Por André Alcântara, advogado do Centro Gaspar Garcia de Direitos Humanos

Vivemos um cenário incerto diante do aumento das desigualdades sociais, como o congelamento de políticas públicas sociais desde o golpe parlamentar e a ascensão de gestores que usam as instituições públicas para promover exclusão social, afetando exclusivamente a população empobrecida.

Neste contexto, “Maria e Marcos” são personagens de um caso emblemático, que demonstra como o povo vem sofrendo com a política de criminalização da pobreza, no qual os gestores responsáveis por promover direitos resolvem retirá-los e colocar os pobres atrás das grades.

A mãe de Marcos reside há mais de 18 anos em um imóvel sem destinação pública da Prefeitura no Jardim Peri-Peri, zona oeste de São Paulo. Marcos e Maria voltaram a morar no local onde residiam durante a primeira gravidez. Retornaram meses após o início da pandemia, devido à perda de emprego e dificuldade em pagar aluguel em uma cidade litorânea de São Paulo. E para tornar a situação ainda mais desafiadora, o casal possui duas crianças, uma com nove anos e outra com cinco, além de dois adolescentes com 15 e 17 anos que estão sob sua responsabilidade após a morte dos pais, irmãos de Maria. Trata-se de uma família acolhedora e solidária, onde que todos buscam se ajudar, especialmente diante das adversidades da vida.

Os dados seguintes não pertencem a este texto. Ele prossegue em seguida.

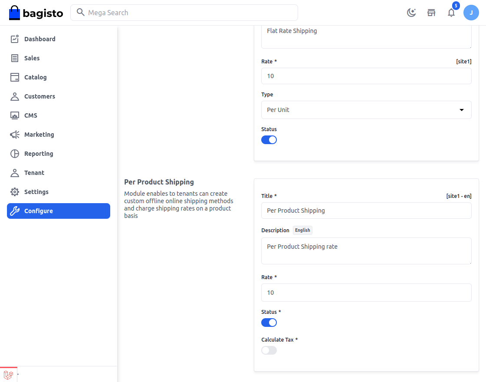
Task: Enable the Calculate Tax toggle
Action: [x=269, y=350]
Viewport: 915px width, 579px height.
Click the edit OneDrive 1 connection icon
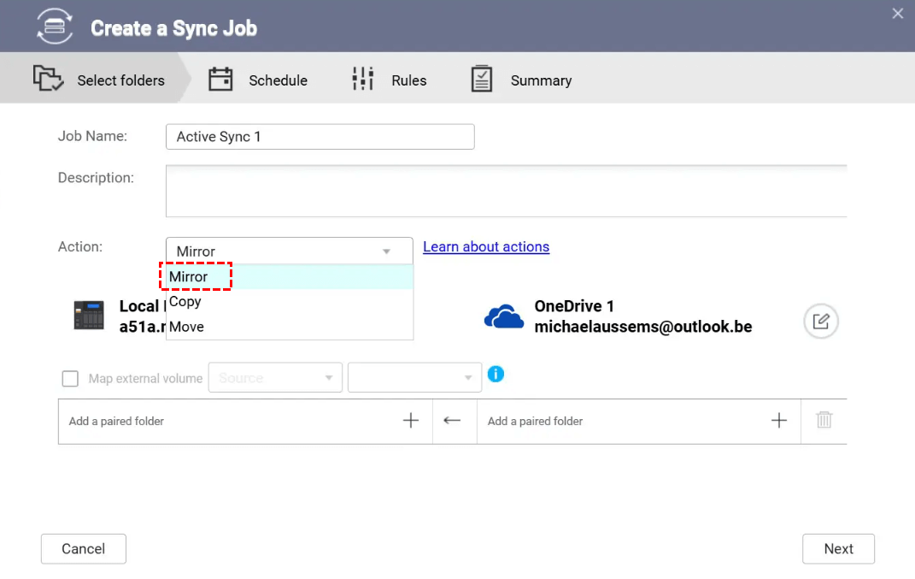point(821,322)
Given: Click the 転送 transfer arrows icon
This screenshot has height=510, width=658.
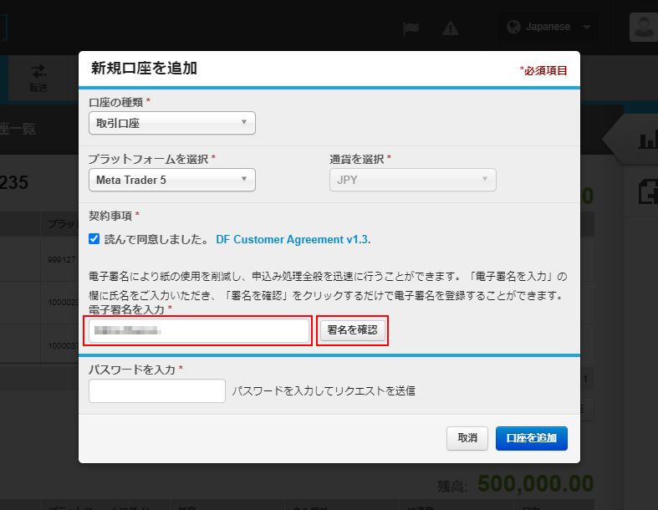Looking at the screenshot, I should pos(38,72).
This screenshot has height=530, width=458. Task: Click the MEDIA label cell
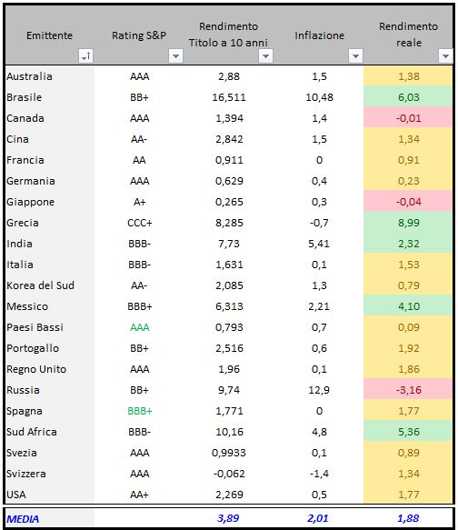tap(50, 518)
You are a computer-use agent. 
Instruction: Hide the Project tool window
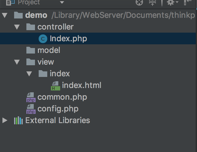pyautogui.click(x=188, y=2)
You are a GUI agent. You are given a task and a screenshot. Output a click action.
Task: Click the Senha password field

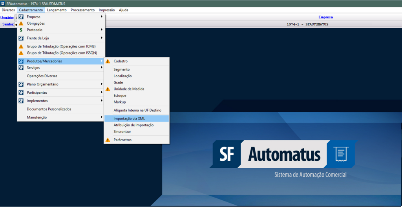(x=16, y=24)
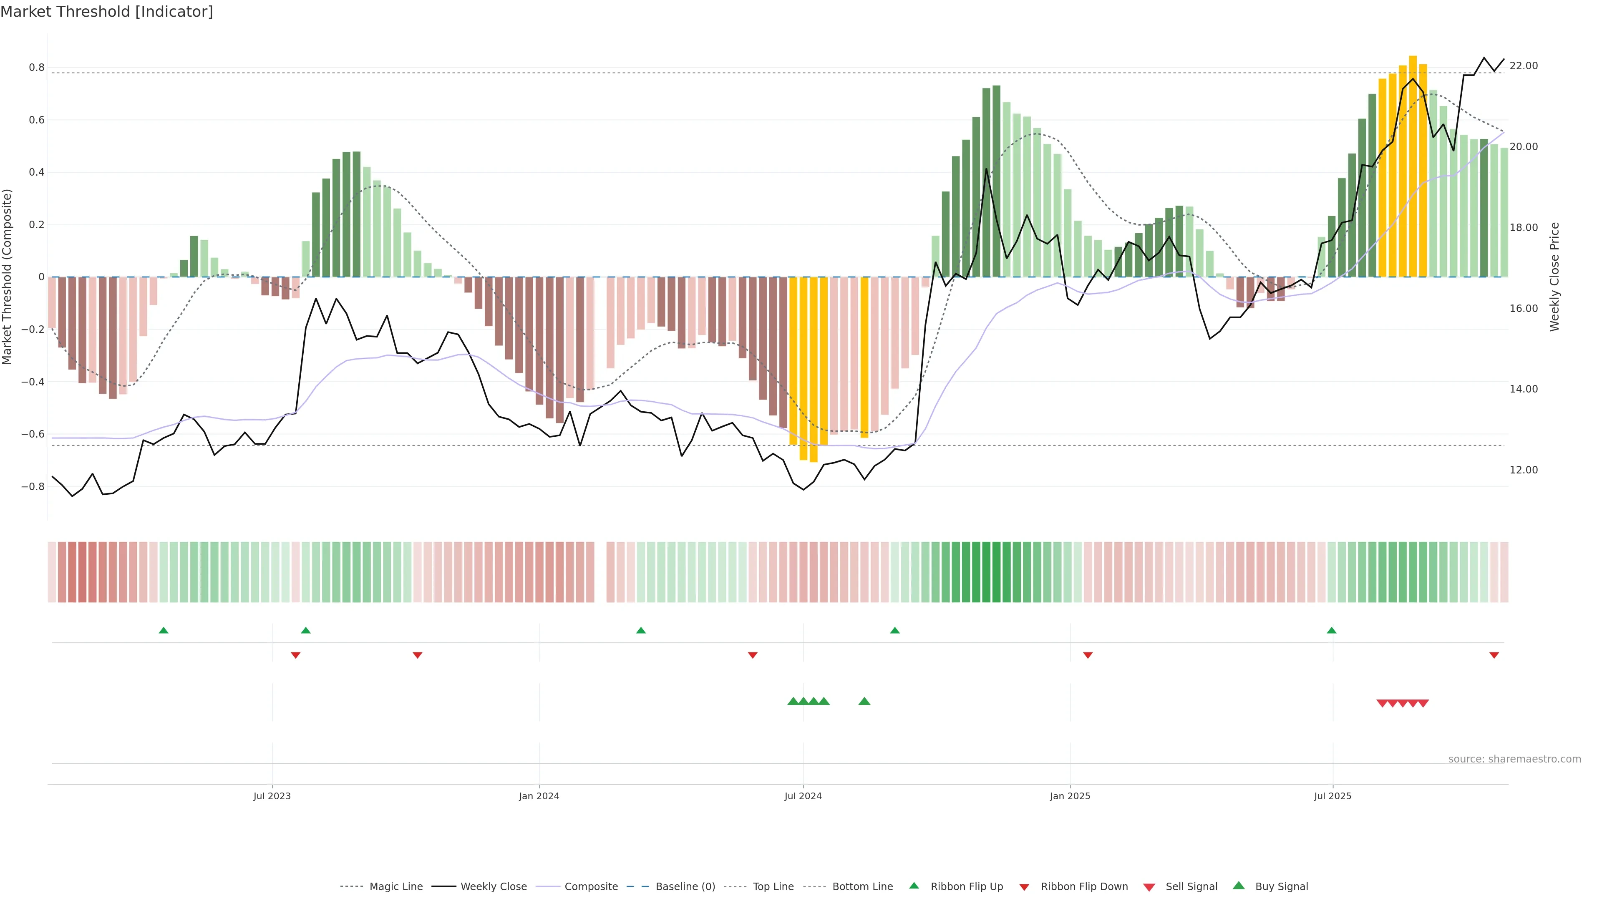Click the Weekly Close Price axis title
This screenshot has width=1602, height=901.
1554,277
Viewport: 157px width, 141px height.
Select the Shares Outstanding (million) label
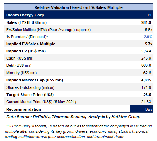pos(31,87)
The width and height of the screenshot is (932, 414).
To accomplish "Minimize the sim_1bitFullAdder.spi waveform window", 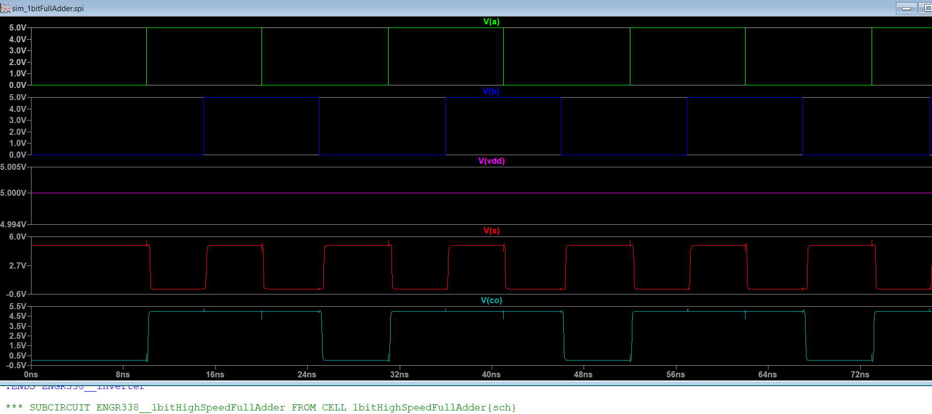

Essa nova configuração familiar desagradou parte da vizinhança, que acionou a Subprefeitura do Butantã que, por sua vez, promoveu uma medida excludente e criminalizadora. Chamou-os na Subprefeitura tão somente para ordenar que deixassem o local. Aqueles que deveriam promover direitos, incluindo a família em programa de moradia, exigiu que eles saíssem sem nenhum atendimento. E ainda, diante da resistência em sair do local Maria e Marcos receberam ameaça de terem seus filhos retirados da família.

Sem sucesso nas ameaças e sem promover qualquer encaminhamento social, o subprefeito determinou que fiscais e guardas municipais fossem até o imóvel para registrar uma suposta invasão. Em seguida, enviou ofício à delegacia de polícia local pedindo a instauração de inquérito policial contra Maria e Marcos, acusando-os de esbulho possessório e desobediência, “a fim de salvaguardar as responsabilidades administrativas” da Subprefeitura.

Assim começou o caminho de criminalização em 11 de agosto de 2020 e que se encerrou somente no último dia 25 de junho de 2021 na 1ª Vara Criminal do Foro Regional de Pinheiro, Comarca da Capital, quando a juíza Aparecida Angélica Correia acolheu o pedido de arquivamento do inquérito policial feito em audiência pela promotora de justiça Lana Drapier Albuquerque Zaidowicz, com participação do defensor público Carlos Isa.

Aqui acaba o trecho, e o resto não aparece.